# Brief:
Could you reproduce the data below with "computer-use agent" replaced by "desktop assistant" wherever it occurs, leaving everything else unchanged?

# Supplied records:
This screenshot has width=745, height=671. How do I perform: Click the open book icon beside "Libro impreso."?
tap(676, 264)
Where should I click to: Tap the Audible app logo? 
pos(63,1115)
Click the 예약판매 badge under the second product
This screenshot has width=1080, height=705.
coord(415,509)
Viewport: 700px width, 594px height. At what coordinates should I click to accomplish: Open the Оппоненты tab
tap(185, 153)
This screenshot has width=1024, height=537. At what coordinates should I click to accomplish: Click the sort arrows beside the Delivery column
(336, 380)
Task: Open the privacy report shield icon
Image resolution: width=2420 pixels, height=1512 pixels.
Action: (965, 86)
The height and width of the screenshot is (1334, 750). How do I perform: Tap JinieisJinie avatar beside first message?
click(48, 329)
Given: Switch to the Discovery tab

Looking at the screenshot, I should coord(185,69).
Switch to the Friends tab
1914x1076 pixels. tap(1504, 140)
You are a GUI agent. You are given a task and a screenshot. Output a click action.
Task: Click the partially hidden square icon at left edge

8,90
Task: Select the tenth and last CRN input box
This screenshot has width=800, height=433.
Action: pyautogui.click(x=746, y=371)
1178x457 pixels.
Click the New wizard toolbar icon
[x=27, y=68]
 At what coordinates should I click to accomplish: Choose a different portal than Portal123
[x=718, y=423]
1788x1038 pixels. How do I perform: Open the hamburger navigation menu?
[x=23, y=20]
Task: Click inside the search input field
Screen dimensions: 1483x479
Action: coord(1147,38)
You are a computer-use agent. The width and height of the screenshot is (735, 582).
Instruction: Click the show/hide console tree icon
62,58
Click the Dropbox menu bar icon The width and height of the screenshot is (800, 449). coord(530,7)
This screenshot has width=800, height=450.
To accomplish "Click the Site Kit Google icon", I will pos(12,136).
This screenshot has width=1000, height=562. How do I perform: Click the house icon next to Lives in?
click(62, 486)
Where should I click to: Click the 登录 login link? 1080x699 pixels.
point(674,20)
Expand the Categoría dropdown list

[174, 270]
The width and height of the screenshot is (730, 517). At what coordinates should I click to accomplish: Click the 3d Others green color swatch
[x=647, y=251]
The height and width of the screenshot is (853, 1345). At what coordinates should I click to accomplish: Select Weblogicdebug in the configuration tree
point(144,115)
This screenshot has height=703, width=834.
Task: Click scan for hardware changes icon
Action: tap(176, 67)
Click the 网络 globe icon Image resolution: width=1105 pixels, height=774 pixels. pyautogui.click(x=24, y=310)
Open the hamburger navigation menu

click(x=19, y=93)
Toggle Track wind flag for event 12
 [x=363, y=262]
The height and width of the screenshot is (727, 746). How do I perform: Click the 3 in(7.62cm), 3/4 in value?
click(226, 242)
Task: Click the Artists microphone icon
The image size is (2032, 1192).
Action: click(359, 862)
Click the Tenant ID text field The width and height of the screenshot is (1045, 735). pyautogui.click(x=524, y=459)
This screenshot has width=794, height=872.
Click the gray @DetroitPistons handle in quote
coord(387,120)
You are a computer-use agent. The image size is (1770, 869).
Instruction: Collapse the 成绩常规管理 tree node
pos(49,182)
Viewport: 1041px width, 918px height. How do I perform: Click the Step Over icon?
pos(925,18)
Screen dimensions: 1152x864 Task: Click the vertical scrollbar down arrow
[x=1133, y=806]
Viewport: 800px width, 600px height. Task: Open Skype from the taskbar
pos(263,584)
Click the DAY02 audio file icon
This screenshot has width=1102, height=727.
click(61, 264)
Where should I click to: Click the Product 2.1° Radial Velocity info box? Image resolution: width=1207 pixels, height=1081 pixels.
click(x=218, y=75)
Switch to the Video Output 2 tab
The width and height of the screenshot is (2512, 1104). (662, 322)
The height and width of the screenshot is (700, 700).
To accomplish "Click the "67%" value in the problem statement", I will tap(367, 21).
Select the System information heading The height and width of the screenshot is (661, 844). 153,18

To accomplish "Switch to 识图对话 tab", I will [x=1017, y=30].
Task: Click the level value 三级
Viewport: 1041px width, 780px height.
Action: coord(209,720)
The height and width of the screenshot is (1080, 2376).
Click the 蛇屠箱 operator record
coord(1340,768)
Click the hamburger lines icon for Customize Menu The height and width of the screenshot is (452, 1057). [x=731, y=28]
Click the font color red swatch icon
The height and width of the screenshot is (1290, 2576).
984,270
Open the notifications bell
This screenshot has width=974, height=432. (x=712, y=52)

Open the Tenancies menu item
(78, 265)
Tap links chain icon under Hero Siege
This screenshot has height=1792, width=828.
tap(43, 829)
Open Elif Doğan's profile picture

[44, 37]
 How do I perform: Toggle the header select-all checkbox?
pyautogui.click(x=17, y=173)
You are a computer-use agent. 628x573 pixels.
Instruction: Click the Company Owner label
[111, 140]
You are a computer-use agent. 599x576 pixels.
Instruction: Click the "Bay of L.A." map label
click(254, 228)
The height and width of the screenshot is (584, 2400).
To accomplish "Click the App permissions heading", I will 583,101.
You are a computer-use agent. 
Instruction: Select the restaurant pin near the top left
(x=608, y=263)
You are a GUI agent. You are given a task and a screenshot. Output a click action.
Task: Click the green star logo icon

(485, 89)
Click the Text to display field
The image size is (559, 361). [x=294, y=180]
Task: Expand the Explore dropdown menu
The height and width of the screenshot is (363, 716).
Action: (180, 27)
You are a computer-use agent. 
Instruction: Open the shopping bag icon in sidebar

# The result:
This screenshot has width=745, height=671. How do I perform: Click the open book icon beside "Libro impreso."?
tap(676, 264)
Where should I click to: Tap the Audible app logo? 
pos(63,1115)
Click the 예약판매 badge under the second product
This screenshot has width=1080, height=705.
coord(415,509)
Viewport: 700px width, 594px height. At what coordinates should I click to accomplish: Open the Оппоненты tab
tap(185, 153)
This screenshot has width=1024, height=537. At what coordinates should I click to accomplish: Click the sort arrows beside the Delivery column
(336, 380)
Task: Open the privacy report shield icon
Image resolution: width=2420 pixels, height=1512 pixels.
Action: (965, 86)
The height and width of the screenshot is (1334, 750). How do I perform: Tap JinieisJinie avatar beside first message?
click(48, 329)
Given: Switch to the Discovery tab

Looking at the screenshot, I should coord(185,69).
Switch to the Friends tab
1914x1076 pixels. tap(1504, 140)
You are a GUI agent. You are given a task and a screenshot. Output a click action.
Task: Click the partially hidden square icon at left edge

8,90
Task: Select the tenth and last CRN input box
This screenshot has width=800, height=433.
Action: pyautogui.click(x=746, y=371)
1178x457 pixels.
Click the New wizard toolbar icon
[x=27, y=68]
 At what coordinates should I click to accomplish: Choose a different portal than Portal123
[x=718, y=423]
1788x1038 pixels. How do I perform: Open the hamburger navigation menu?
[x=23, y=20]
Task: Click inside the search input field
Screen dimensions: 1483x479
Action: coord(1147,38)
You are a desktop assistant. The width and height of the screenshot is (735, 582).
Instruction: Click the show/hide console tree icon
62,58
Click the Dropbox menu bar icon The width and height of the screenshot is (800, 449). coord(530,7)
This screenshot has width=800, height=450.
To accomplish "Click the Site Kit Google icon", I will pos(12,136).
This screenshot has width=1000, height=562. How do I perform: Click the house icon next to Lives in?
click(62, 486)
Where should I click to: Click the 登录 login link? 1080x699 pixels.
point(674,20)
Expand the Categoría dropdown list

[174, 270]
The width and height of the screenshot is (730, 517). At what coordinates should I click to accomplish: Click the 3d Others green color swatch
[x=647, y=251]
The height and width of the screenshot is (853, 1345). At what coordinates should I click to accomplish: Select Weblogicdebug in the configuration tree
point(144,115)
This screenshot has height=703, width=834.
Task: Click scan for hardware changes icon
Action: tap(176, 67)
Click the 网络 globe icon Image resolution: width=1105 pixels, height=774 pixels. pyautogui.click(x=24, y=310)
Open the hamburger navigation menu

click(x=19, y=93)
Toggle Track wind flag for event 12
 [x=363, y=262]
The height and width of the screenshot is (727, 746). How do I perform: Click the 3 in(7.62cm), 3/4 in value?
click(226, 242)
Task: Click the Artists microphone icon
The image size is (2032, 1192).
Action: click(359, 862)
Click the Tenant ID text field The width and height of the screenshot is (1045, 735). pyautogui.click(x=524, y=459)
This screenshot has width=794, height=872.
Click the gray @DetroitPistons handle in quote
coord(387,120)
You are a desktop assistant. The image size is (1770, 869).
Instruction: Collapse the 成绩常规管理 tree node
pos(49,182)
Viewport: 1041px width, 918px height. How do I perform: Click the Step Over icon?
pos(925,18)
Screen dimensions: 1152x864 Task: Click the vertical scrollbar down arrow
[x=1133, y=806]
Viewport: 800px width, 600px height. Task: Open Skype from the taskbar
pos(263,584)
Click the DAY02 audio file icon
This screenshot has width=1102, height=727.
click(61, 264)
Where should I click to: Click the Product 2.1° Radial Velocity info box? Image resolution: width=1207 pixels, height=1081 pixels.
click(x=218, y=75)
Switch to the Video Output 2 tab
The width and height of the screenshot is (2512, 1104). (662, 322)
The height and width of the screenshot is (700, 700).
To accomplish "Click the "67%" value in the problem statement", I will tap(367, 21).
Select the System information heading The height and width of the screenshot is (661, 844). 153,18

To accomplish "Switch to 识图对话 tab", I will [x=1017, y=30].
Task: Click the level value 三级
Viewport: 1041px width, 780px height.
Action: coord(209,720)
The height and width of the screenshot is (1080, 2376).
Click the 蛇屠箱 operator record
coord(1340,768)
Click the hamburger lines icon for Customize Menu The height and width of the screenshot is (452, 1057). [x=731, y=28]
Click the font color red swatch icon
The height and width of the screenshot is (1290, 2576).
984,270
Open the notifications bell
This screenshot has width=974, height=432. (x=712, y=52)

Open the Tenancies menu item
(78, 265)
Tap links chain icon under Hero Siege
This screenshot has height=1792, width=828.
tap(43, 829)
Open Elif Doğan's profile picture

[44, 37]
 How do I perform: Toggle the header select-all checkbox?
pyautogui.click(x=17, y=173)
You are a desktop assistant. 628x573 pixels.
Instruction: Click the Company Owner label
[111, 140]
You are a desktop assistant. 599x576 pixels.
Instruction: Click the "Bay of L.A." map label
click(254, 228)
The height and width of the screenshot is (584, 2400).
To accomplish "Click the App permissions heading", I will 583,101.
You are a desktop assistant. 
Instruction: Select the restaurant pin near the top left
(x=608, y=263)
You are a GUI agent. You are given a task and a screenshot. Output a click action.
Task: Click the green star logo icon

(485, 89)
Click the Text to display field
The image size is (559, 361). [x=294, y=180]
Task: Expand the Explore dropdown menu
The height and width of the screenshot is (363, 716).
Action: (180, 27)
You are a desktop assistant. 
Instruction: Open the shopping bag icon in sidebar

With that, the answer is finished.